• [How to complete this task]: For each line of the data that includes the word "resolution", copy the line.

• [Dataset content]:
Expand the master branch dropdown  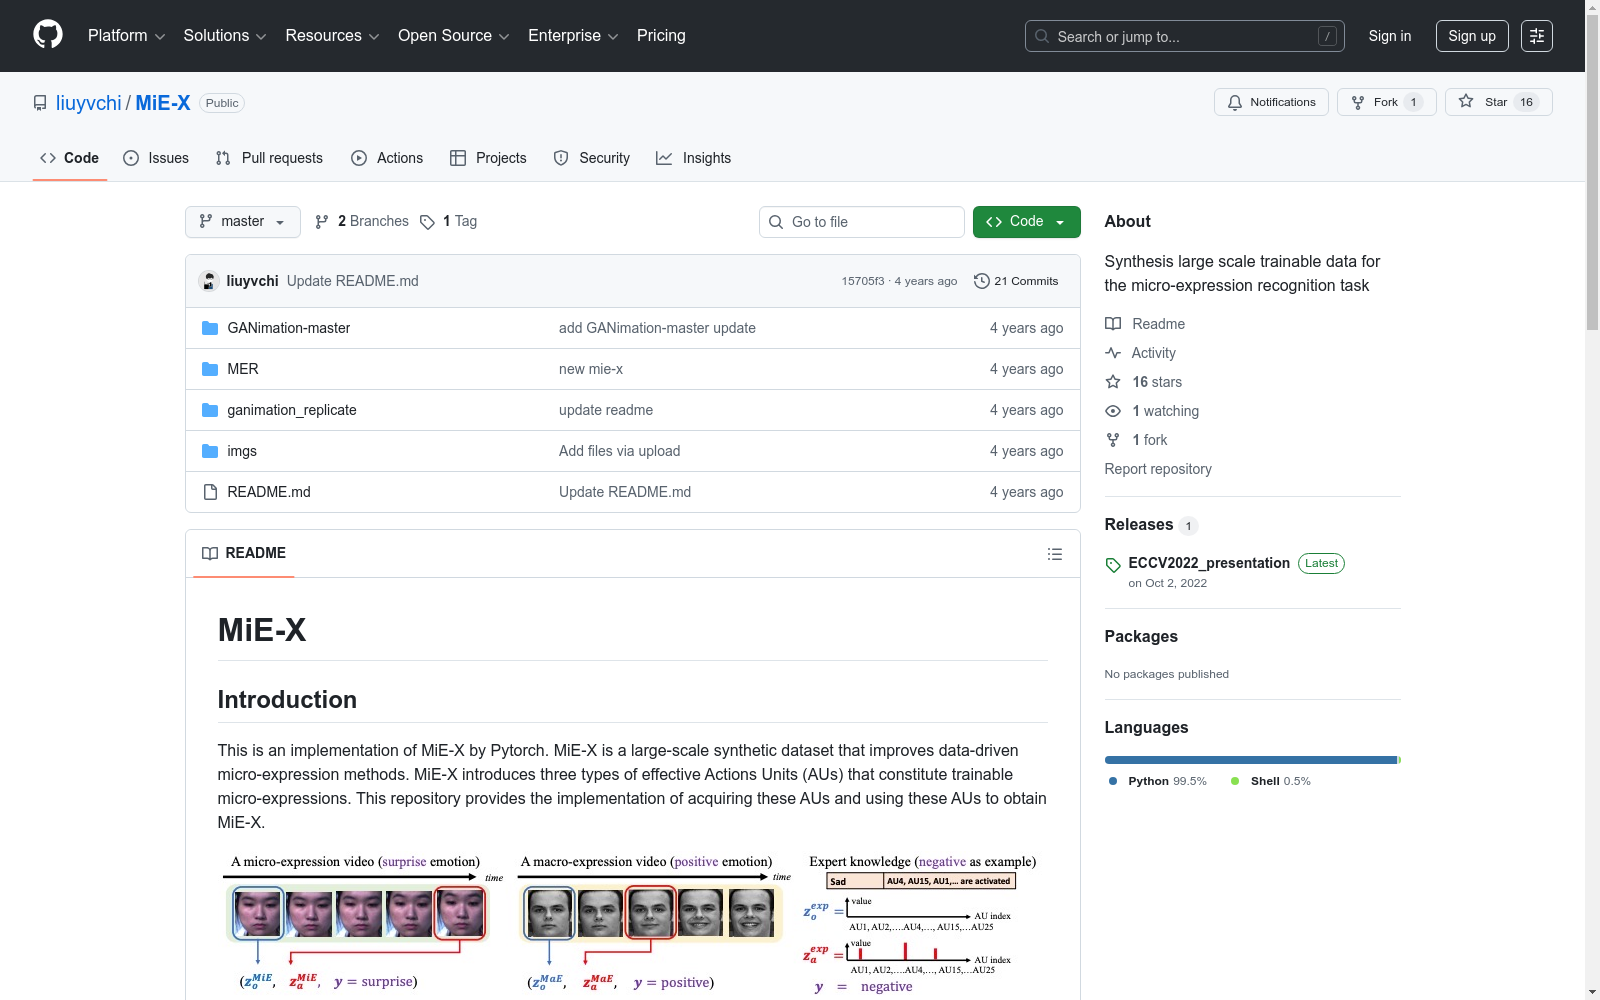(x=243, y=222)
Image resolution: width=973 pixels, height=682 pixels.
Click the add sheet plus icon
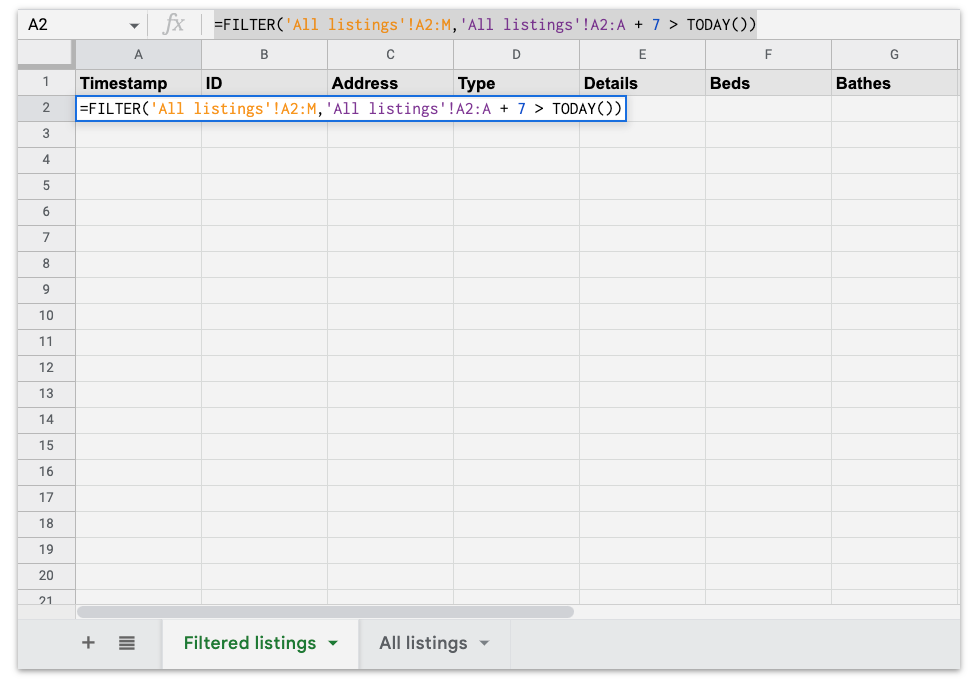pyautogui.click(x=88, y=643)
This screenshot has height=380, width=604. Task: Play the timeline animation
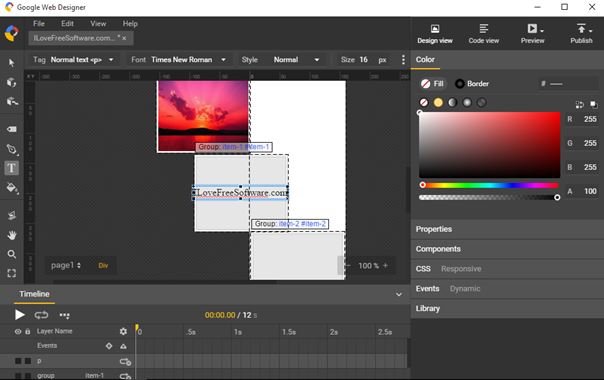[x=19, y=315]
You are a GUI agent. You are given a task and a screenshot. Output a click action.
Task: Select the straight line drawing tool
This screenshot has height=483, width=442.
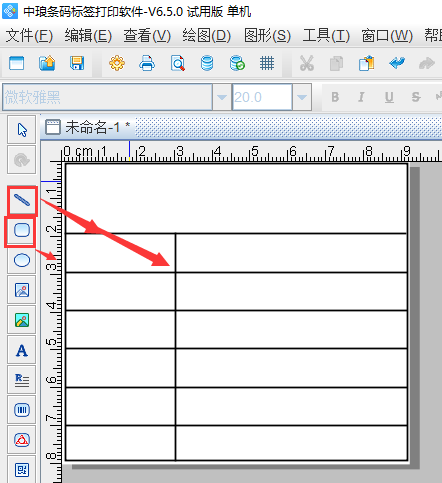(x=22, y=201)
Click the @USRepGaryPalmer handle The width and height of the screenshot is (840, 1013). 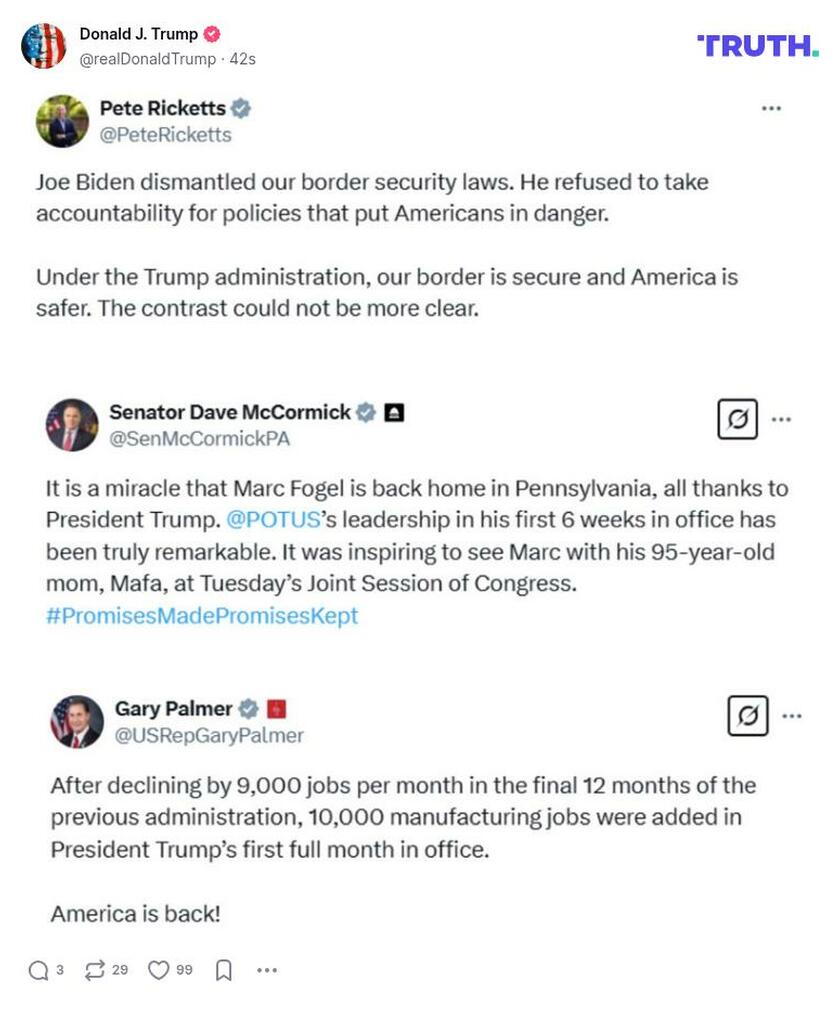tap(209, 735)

* * *

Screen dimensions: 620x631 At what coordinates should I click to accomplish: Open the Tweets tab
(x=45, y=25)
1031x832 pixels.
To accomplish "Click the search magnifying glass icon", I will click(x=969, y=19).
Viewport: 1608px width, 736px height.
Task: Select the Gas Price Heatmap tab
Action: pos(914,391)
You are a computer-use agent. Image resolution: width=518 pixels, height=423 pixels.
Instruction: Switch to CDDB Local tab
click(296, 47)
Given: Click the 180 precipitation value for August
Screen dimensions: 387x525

...

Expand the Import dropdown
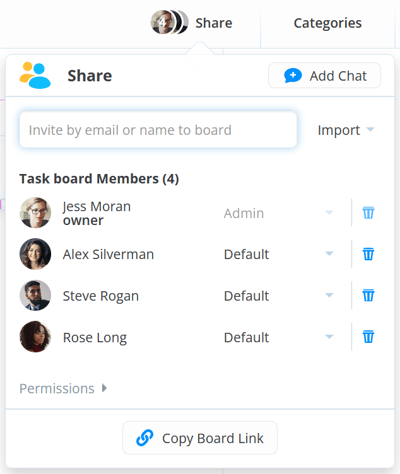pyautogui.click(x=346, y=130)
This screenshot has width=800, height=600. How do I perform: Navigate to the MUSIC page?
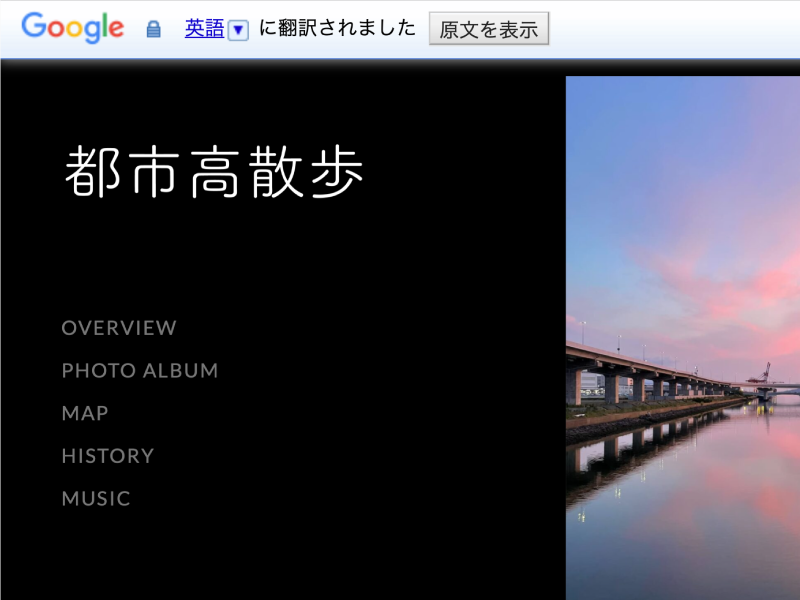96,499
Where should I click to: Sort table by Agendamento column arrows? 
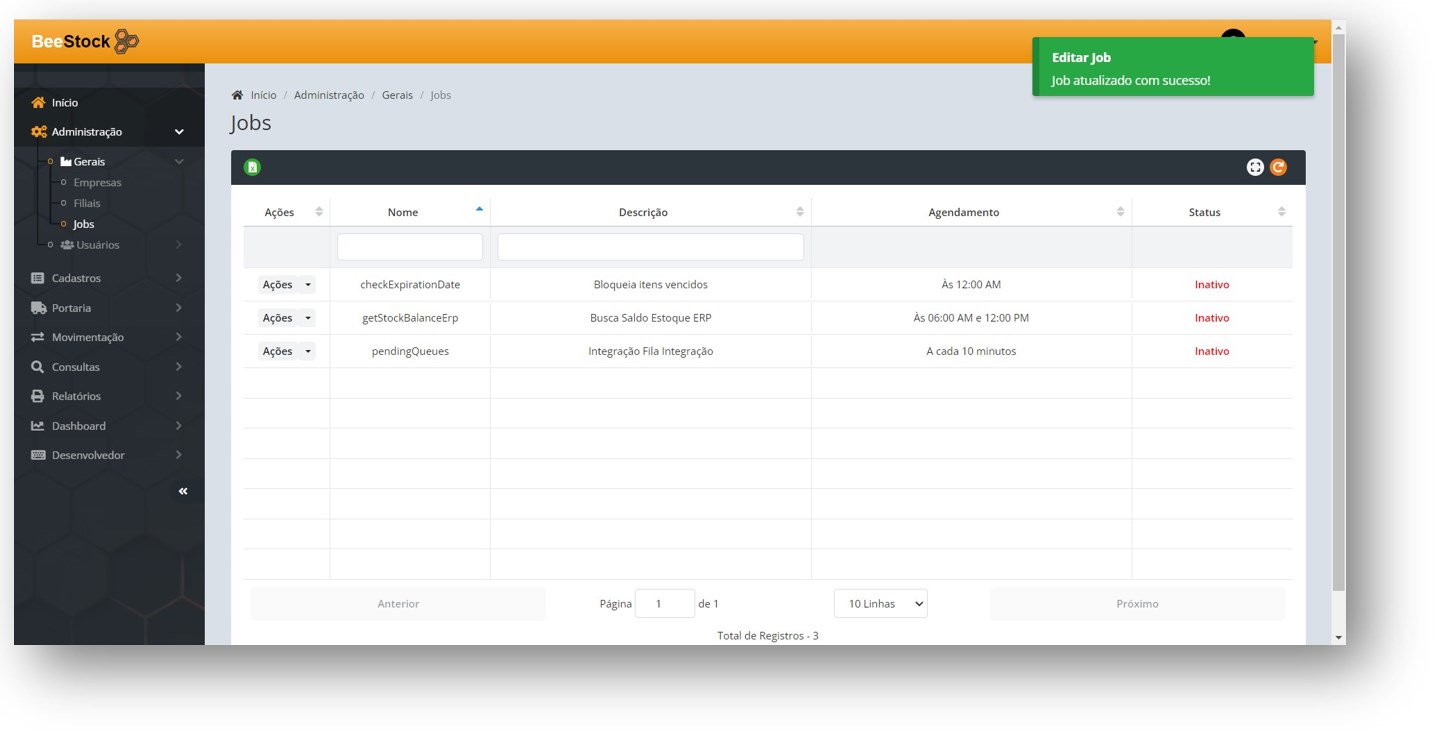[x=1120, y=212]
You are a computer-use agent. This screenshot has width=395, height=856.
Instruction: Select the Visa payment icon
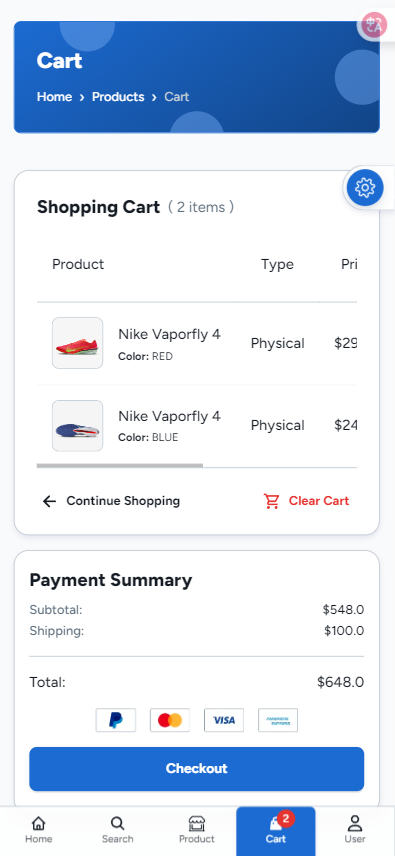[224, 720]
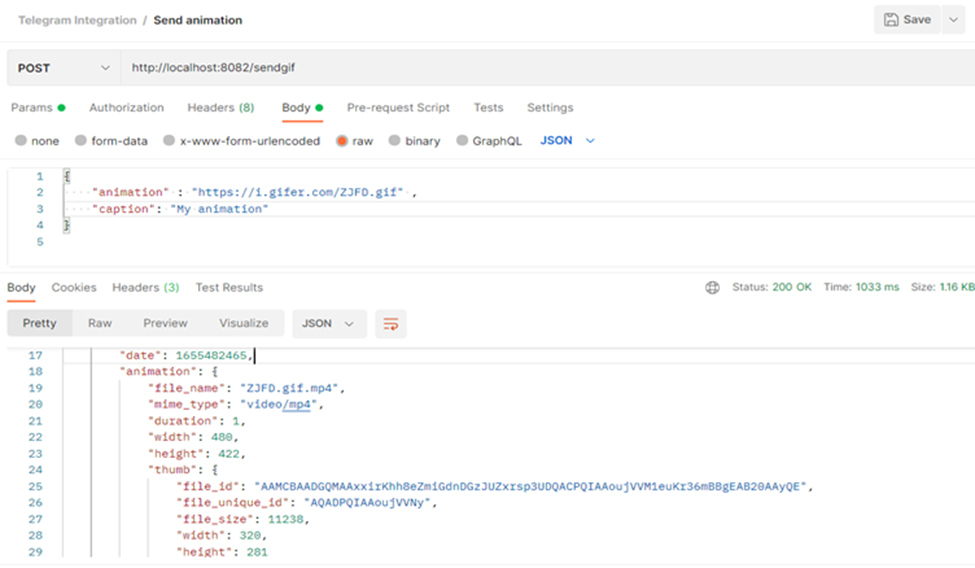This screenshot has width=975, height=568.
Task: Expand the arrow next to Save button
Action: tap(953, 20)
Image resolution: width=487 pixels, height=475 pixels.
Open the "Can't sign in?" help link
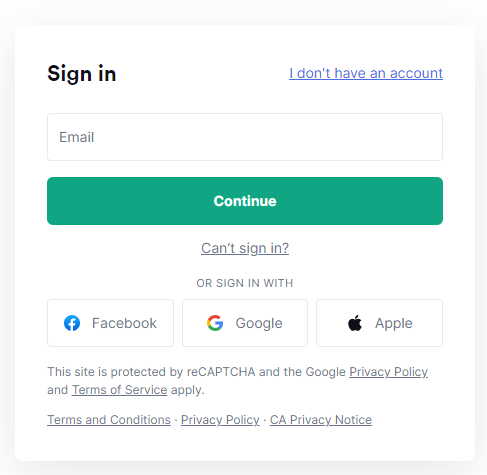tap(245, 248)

• [Response area]:
Image resolution: width=973 pixels, height=682 pixels.
You are a computer-use agent. Image resolution: width=518 pixels, height=423 pixels.
Image resolution: width=487 pixels, height=475 pixels.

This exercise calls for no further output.